Por eso todas las noches, antes de irse a dormir, Victoria se acomoda bajo el edredón y saca su secreto de debajo de la almohada: un papel cuidadosamente doblado y gastado por haber estado tanto tiempo entre sus dedos blancos. Lo abre y antes de leer, aprecia las palabras ajenas escritas con su propia letra (porque así lo siente más suyo, más íntimo), a pesar de que ya se las sabe de memoria. Es una historia, la historia de Juan López y John Ward; lo poco que fueron y todo lo que pudieron ser.

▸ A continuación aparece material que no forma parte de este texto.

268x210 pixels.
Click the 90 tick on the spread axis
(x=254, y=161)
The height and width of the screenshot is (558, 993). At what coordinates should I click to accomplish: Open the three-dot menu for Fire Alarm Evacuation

(Todo lo que al mundo no le importó)

Es triste, porque tal vez esos chicos existieron. Quizás si no les hubieran tocado esos años tan extraños de los que habla el texto, ellos se habrían conocido en un bar de cualquier lado y se habrían sentado a hablar de Conrad, a reírse de las desventuras de Don Quijote y Sancho Panza, a estar felices de haberse encontrado. Y tal vez salir a la calle después del café y jugar una guerra de nieve. Juntos.

Acaricia con ternura su broche de mariposa y desea con todas sus fuerzas que el frío de sus tierras no los haya atrapado en sus tumbas, que donde sea que estén hayan podido tomarse ese café. Le gusta pensar que sí, tanto como le gusta intercambiar sus nombres por los de Arthur y Martín. Porque entonces, allí, en ese instante de papel, ellos son iguales y ella daría toda su existencia porque alguien le dijera que ese será el verdadero final, no el que se escribió en 1982. Que después de caminar tanto tiempo solos, ellos se encontrarán; que podrán sentarse en la misma mesa, hablar de cualquier cosa e incluso sonreírse con complicidad por haber empezado un nuevo capítulo juntos. Y entonces ella podría olvidarse del nombre que no tiene, sólo ser la taza de té que calentara las manos de Arthur y contemplar su forma sabia de mirar; ser la nieve sobre el cabello de Martín mientras se deleita con la melodía peculiar de su risa. O simplemente el cielo sobre sus cabezas para verlos caminar a la par.

A veces se descubre pensando que, en ese segundo de tregua entre sus dos amados, ellos alcanzan a verse en ese lugar.

(Pero los vivos no hablan de paz y los muertos no saben dónde está)

Victoria se ríe por no llorar.


• Referencias.

1. Basado en el texto de Jorge Luis Borges, "Juan López y John Ward".